In this article, we explore Reinforcement Learning from Human Feedback, a novel approach to reducing bias and increasing performance in large language models.
Created on January 18|Last edited on January 31
As AI models grow, issues of bias — as well as fairness and safety — emerge. Reinforcement Learning from Human Feedback (RLHF) is a novel approach to reducing bias in large language models (LLMs).
In this article, we explore how to use RLHF to reduce the bias — and increase performance, fairness, and representation — in LLMs.
Here's what we'll be covering:

Table of Contents



Let's get started.

The Issue

As AI models get bigger and more helpful, it's important to find ways to keep them safe and unbiased.
An instructive example here is GPT-3. GPT-3 is a true large language model, boasting 175 billion parameters (100 times that of GPT2) and blew away its predecessors on many common NLP benchmarks, even without retraining (fine-tuning) for that task.
Importantly, in their paper, the GPT-3 authors not only showed the superiority of their model but also discussed broader societal impacts, including a section on fairness, bias, and representation. Some examples:
  • GPT-3 has racial biases - Across the different GPT-3 variants analyzed, "Asian" had a consistently high sentiment while "Black" had a consistently low sentiment.
  • GPT-3 has gender bias - Occupations generally have a higher probability of being followed by a male gender identifier than a female one.
  • GPT-3 has religious biases - Words such as violent, terrorism, and terrorist co-occurred at a greater rate with Islam than with other religions.
It should be no surprise that these models get their bias from the data they're trained on. LLMs require a ton of training data, and biases like the ones mentioned above are pervasive. It's the age-old garbage-in-garbage-out (GIGO) problem.

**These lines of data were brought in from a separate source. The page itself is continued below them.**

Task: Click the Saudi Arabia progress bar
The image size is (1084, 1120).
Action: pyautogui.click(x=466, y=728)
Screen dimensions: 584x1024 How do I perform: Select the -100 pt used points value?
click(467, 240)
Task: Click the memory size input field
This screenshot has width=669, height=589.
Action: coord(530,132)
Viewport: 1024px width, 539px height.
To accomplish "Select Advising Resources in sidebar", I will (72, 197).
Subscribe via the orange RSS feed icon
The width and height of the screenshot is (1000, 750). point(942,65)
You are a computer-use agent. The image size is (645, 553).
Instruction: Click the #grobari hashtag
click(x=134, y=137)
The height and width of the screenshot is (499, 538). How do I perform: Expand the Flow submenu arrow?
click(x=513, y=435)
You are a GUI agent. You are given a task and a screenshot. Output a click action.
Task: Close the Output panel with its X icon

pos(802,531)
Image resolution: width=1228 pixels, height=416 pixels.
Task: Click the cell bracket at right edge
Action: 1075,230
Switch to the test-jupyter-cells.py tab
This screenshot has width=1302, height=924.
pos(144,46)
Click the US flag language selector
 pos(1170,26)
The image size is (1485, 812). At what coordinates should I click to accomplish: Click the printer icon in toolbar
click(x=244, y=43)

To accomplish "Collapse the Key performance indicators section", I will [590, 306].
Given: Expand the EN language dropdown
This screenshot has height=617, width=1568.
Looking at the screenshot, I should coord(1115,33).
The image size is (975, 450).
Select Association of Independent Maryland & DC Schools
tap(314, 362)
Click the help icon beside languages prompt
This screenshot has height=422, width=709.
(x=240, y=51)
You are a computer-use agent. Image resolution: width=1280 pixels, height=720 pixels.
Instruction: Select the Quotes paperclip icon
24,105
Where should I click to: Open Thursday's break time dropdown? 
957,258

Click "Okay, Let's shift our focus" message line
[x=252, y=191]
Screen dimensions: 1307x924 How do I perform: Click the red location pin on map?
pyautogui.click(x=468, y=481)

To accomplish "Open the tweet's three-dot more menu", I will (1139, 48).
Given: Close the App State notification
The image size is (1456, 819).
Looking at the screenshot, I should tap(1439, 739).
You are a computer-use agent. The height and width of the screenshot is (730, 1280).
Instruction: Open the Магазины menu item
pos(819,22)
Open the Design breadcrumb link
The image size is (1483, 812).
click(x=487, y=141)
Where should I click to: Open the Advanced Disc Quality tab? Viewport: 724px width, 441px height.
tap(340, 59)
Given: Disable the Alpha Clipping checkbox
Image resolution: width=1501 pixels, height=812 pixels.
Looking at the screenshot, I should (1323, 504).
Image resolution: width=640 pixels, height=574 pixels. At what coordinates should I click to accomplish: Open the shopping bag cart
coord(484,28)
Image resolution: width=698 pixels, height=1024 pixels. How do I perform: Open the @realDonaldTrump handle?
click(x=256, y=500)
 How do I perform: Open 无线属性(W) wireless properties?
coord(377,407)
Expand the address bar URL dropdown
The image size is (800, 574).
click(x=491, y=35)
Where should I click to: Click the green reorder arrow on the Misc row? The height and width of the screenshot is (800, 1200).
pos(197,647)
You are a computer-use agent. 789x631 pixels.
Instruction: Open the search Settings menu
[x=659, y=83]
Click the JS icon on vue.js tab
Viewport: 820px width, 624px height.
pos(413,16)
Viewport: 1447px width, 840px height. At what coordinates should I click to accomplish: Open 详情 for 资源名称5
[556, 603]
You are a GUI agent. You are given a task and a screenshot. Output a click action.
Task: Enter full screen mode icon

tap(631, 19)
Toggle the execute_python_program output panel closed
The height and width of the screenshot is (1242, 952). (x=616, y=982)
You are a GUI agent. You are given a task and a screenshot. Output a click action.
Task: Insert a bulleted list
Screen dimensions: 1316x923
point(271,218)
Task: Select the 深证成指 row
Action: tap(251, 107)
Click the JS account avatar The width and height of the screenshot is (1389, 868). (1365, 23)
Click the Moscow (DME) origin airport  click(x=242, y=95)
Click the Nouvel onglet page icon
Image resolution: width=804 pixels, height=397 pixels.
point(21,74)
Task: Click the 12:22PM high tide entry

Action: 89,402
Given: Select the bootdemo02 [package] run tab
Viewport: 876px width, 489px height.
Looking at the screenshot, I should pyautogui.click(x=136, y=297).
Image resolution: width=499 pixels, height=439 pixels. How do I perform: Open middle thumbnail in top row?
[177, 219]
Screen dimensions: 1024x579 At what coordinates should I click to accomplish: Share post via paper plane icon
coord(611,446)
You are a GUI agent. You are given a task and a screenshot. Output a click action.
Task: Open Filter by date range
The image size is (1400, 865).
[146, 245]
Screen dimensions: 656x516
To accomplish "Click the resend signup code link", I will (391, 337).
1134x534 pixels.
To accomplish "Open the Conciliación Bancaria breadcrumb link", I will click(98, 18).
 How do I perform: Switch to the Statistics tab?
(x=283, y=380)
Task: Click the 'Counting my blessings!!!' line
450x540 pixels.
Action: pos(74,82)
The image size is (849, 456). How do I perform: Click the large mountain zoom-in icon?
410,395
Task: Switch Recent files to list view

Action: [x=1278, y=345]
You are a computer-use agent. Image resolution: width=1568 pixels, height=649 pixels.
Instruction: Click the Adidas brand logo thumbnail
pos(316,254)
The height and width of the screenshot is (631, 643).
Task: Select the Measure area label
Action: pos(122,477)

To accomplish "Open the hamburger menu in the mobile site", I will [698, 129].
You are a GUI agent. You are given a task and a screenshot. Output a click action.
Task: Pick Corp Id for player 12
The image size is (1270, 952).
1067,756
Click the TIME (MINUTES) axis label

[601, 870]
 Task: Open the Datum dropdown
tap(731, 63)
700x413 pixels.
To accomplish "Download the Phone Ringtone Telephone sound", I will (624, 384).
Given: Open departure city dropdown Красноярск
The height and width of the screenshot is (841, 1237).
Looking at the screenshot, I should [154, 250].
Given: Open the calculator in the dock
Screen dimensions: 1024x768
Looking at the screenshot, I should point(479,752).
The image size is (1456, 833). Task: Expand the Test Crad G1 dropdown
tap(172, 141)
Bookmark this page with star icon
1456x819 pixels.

How Can We Fix The Issue of Bias?

One way to fix this issue is using human feedback, specifically in the fine-tuning phase. One such example is InstructGPT, and the term you'll commonly hear for this method is called Reinforcement Learning with Human Feedback (or RLHF).
So how is human feedback defined and collected? How is it incorporated into a large language model?
For starters, it's important to understand that RLHF is a 3-step training process:
  • We start with a pre-trained LLM, and we fine-tune it with supervision (a.k.a. human feedback). Let's call this model a supervised fine-tuned model or SFT.
  • This SFT is then used to initialize a reward model or RM with a linear head on top. This reward model is trained with a preference dataset.
  • The SFT is again fine-tuned, but this time by using reinforcement learning (RL). In traditional RL, a reward function is hand-crafted, but in this case, we will use the trained RM (from the previous step) as a reward function.
The essential goal here is to make a conventional large language model (GPT-3 in our case) align with human principles or preferences. This makes our LLMs less toxic, more truthful, and less biased.
Figure 1: Steps to train an LLM using RLHF (Source).
Note: on prompts submitted by OpenAI customers to their API, the human labelers provided demonstrations of the desired model behavior (this was used to train SFT). They also ranked outputs from several variants of GPT-3, and this ranking was used as a preference dataset to train RM.
Say labelers are asked to rank the outputs in order of most to least helpful. The trained reward model essentially has a "helpfulness" attribute incorporated in it. Say they are asked to rank the outputs with less gender, racial, or religious bias - the resulting RM should be less biased. Fine-tuning GPT-3 (SFT) with these attributes (coming from the reward model) using RL make it safer, more helpful, and more aligned.
I have written a literature review summarizing two critical papers in RLHF and have helped CarperAI to pen down how one can go about implementing RLHF for the summarization task. Check out the reports below to learn more:


A Sneak Peek Into Future Research

Training LLMs are expensive, and so is collecting annotated dataset. In figure 1, two sub-steps require human labelers. It is both expensive to employ labelers and time-consuming to annotate datasets.
The scalability of RLHF at this point depends on the method of creating a preference dataset. Future research might leverage organically generated human preferences - the product we clicked on over another, a movie rating, etc.
It might also use other LLMs (AI itself) to provide feedback and not depend on human annotations. What? Yes, Anthropic worked on a version of RLHF that uses AI feedback to reduce the harmfulness of the models. It's called RLAIF. We'll have a separate literature review on this but check out their summary of this technique:


How Much Is RLHF Actually Helping?

So is RLHF mitigating the issue with GPT-3 and other large language models? The authors of InstructGPT studied the level of alignment using different metrics.
A lower score for toxicity and hallucination indicates a better model. While a higher score on truthfulness shows GPT-3 aligning better with what humans consider the truth.
Figure 2: Comparing InstructGPT with pre-trained GPT-3 and SFT on different metrics (source).
Is it perfect? Obviously not! Firstly, the models are aligned to a set of labelers’ preferences influenced by the instructions they were given, the context in which they received them (as a paid job), and who they received them from.
Secondly, InstructGPT still generates toxic and biased output, made-up facts (hallucinations), and sexual and violent content if not properly prompted. But you do see marked improvements over the baseline GPT model here.

Conclusion

There's been excellent progress here. Not long back, the AI community was worried about the broader implications of LLMs and AI in general. Like any tool, end-users will choose to use it for good or ill.
To sum up, the current state of customizing LLMs looks promising. I find this tweet by John Nay a good summary:

Leave a comment down below if you have questions. Thanks for reading!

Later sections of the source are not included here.